La Diplomazia di Venezia
di Simonetta Dondi dell’Orologio
Già nel XI secolo, con alcuni secoli d’anticipo rispetto agli altri Stati Europei, la Repubblica di Venezia crea delle sedi diplomatiche permanenti su suolo straniero.
E’ un modo rivoluzionario di stringere rapporti con gli stranieri e non solo dal punto di vista commerciale.
Il Bailo univa in se la carica di amministratore della territorio e di rappresentante di Venezia presso lo stato ospitante.
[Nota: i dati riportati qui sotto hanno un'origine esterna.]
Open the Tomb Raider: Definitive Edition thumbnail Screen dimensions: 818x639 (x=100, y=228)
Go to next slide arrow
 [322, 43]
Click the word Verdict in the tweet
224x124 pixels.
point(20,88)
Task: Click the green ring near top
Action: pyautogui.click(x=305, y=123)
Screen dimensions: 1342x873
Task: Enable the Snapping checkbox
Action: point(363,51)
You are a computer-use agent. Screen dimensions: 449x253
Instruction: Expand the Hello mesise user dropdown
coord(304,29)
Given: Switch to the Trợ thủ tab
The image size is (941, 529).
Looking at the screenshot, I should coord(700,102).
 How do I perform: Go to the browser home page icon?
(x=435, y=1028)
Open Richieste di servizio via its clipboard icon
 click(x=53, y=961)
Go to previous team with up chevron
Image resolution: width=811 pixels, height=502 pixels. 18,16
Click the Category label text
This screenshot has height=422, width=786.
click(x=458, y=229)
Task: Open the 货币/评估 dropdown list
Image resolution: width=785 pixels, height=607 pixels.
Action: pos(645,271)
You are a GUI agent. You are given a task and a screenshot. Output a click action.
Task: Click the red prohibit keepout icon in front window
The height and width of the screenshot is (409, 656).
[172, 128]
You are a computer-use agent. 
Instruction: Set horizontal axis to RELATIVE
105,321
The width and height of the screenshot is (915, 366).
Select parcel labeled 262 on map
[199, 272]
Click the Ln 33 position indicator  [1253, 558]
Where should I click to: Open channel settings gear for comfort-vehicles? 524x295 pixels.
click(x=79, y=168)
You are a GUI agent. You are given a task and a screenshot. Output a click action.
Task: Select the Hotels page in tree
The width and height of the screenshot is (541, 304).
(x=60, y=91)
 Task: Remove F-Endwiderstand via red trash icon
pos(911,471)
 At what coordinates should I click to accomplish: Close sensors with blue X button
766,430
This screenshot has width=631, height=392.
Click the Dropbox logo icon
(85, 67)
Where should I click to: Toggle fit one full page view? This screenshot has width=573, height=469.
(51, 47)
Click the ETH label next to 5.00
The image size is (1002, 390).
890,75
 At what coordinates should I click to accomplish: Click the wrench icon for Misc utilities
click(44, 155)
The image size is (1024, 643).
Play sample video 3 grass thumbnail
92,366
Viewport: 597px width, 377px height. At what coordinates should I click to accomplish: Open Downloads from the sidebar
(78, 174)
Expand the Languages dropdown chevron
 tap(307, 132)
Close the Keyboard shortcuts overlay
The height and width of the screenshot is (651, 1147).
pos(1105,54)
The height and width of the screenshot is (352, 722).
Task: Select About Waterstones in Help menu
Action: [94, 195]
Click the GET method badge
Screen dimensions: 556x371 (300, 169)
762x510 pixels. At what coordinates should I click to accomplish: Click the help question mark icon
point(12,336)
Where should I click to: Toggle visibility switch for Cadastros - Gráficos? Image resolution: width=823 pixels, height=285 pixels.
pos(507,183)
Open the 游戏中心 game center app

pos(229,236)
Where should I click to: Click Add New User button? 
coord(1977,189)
In questo senso si può parlare di Ambasciatori “ante literam” anche se questa funzione non era sempre riconosciuta ufficialmente, si può dire che Venezia creò la diplomazia nel senso moderno del termine, cioè con funzionari residenti.
Per tutta la sua lunga storia la Serenissima cercherà sempre di evitare le armi, se non come ultima scelta possibile, puntando piuttosto sulla soluzione pacifica; e ben presto l’arte diplomatica veneziana diventa celebre e riconosciuta internazionalmente.
Basti ricordare quel capolavoro di mediazione che fu la “Pace di Venezia” nel 1177, quando Papa Alessandro III e Federico Barbarossa trovarono soluzione ai loro conflitti in Basilica di San Marco.
Ci piace ricordare anche un aneddoto significativo avvenuto a Roma nella seconda metà del Quattrocento: Papa Giulio II, nel corso di un’udienza in San Pietro, chiese in tono canzonatorio all’ambasciatore veneziano quale diritto la Repubblica Serenissima potesse vantare sul Mare Adriatico.
La risposta del diplomatico fu fulminante: “Vostra Santità lo troverà scritto sul rovescio della carta di donazione che Costantino vi ha fatto della città di Roma”.
Proprio in quel periodo il pontefice aveva infatti chiesto a Raffaello di rappresentare in Vaticano la storia della donazione della città fatta dall’imperatore alla Chiesa, tradizione non testimoniata da alcun documento!